When Labour MP Jo Cox was brutally murdered on June 16th last year, on her agenda was a plan to launch a commission to combat loneliness.

In the aftermath of her untimely death, the Commission has been taken forward, not only in Jo’s memory, but as part of a growing awareness of what has been called the ‘loneliness epidemic’ which has, until recently, been an unspoken threat to the nation’s wellbeing.

Policy makers, third sector workers, schools and healthcare professionals can sometimes be less aware, however, that the demonstrated connections between our loneliness and our physical and mental health have been explored for decades by psychologists such as Anne Peplau and John Cacciopo, who famously likened loneliness to an iceberg, going far deeper than we can see.

As a psychologist who has been researching mental illness for many years, I noticed how loneliness, as distinct, as philosophers have pointed out, from solitude - was a reoccurring theme in my work and research with mentally ill adults from all walks of life. So when, in one participatory research project I asked a group of mental health service users what they thought should be looked at in more detail, I was not surprised to hear them say ‘what it is really like to be lonely’.

On beginning to research the experience of loneliness I quickly found it to be a complicated human experience, and one not necessarily helped by having more friends or a busy life, and one certainly not ‘solved’ by having a million Facebook ‘friends’ or using Skype and Facetime. In fact, it often seemed worsened by these substitutes for human connectedness.

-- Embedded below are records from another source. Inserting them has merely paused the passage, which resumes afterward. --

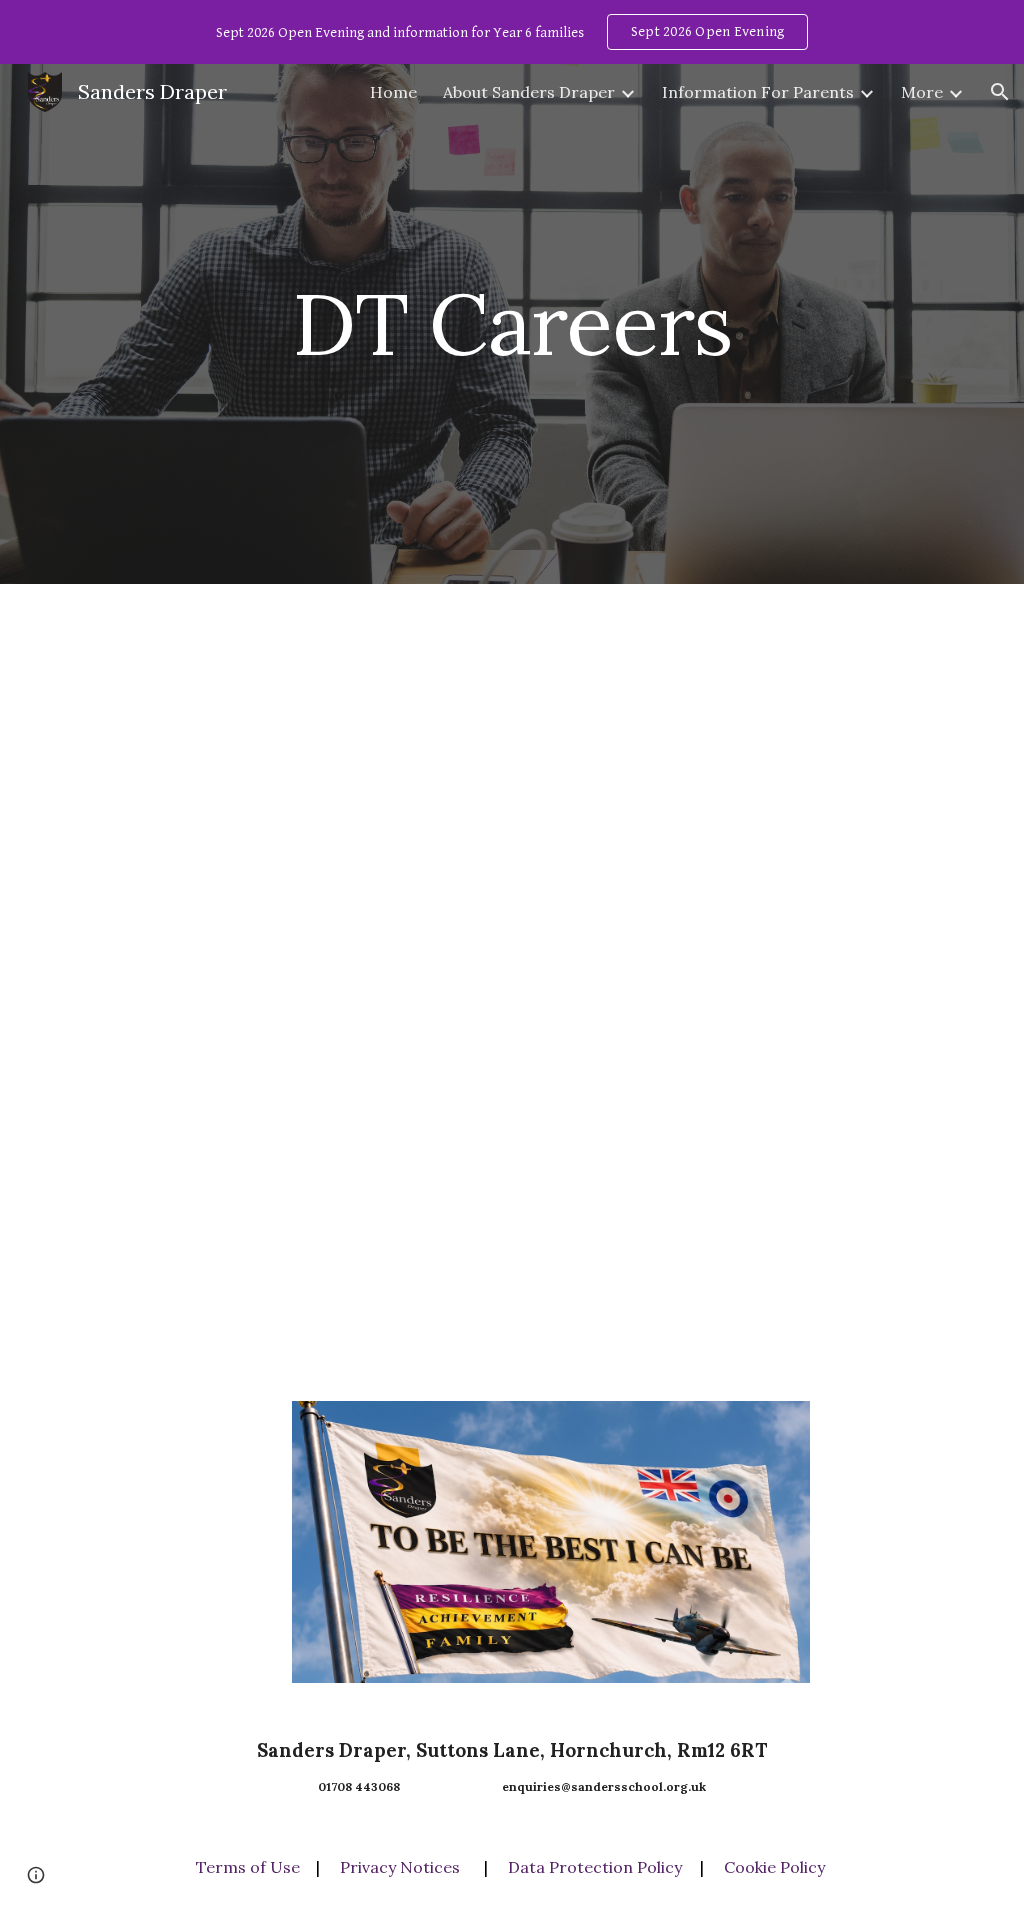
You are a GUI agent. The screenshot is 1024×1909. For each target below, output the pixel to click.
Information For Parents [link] (758, 92)
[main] (511, 323)
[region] (512, 32)
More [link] (922, 92)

In bringing together a range of people from the arts, health, therapy, psychology, conservation, and education, I explored the experience of loneliness in the 21st century. This work shows us yet again that a concern that is widespread within our communities is a concern worth investigating through the research in our universities - which, incidentally, can also be very lonely places, according to research.

Lately loneliness has finally come under the spotlight in Scotland, as it has elsewhere, with the Scottish Government setting up a fund last year of £300K to tackle Social Isolation and Loneliness. It is aimed at preventing vulnerable young and older people becoming lonely or isolated, with an extra £248K being given to well-established projects currently working to curb isolation. This is money long overdue.

Research has demonstrated that loneliness is a factor not only in mental illness but in a range of physical illnesses, with one recent study[1] finding that loneliness triggers biological changes which can cause illness and early death. Yet in my research, I am finding time and again that the most vulnerable amongst us are seeing real cuts to their benefits, a scaling back of their health and social care and a withdrawal of vital community projects that offer a simple lifeline to so many.

This lifeline is one which, as one person said to me, can make the difference “between being chronically lonely and being lonesome”. While loneliness does not differentiate between socio-economic backgrounds, there is no doubt its effects are felt more acutely by those who have the least means of combating it.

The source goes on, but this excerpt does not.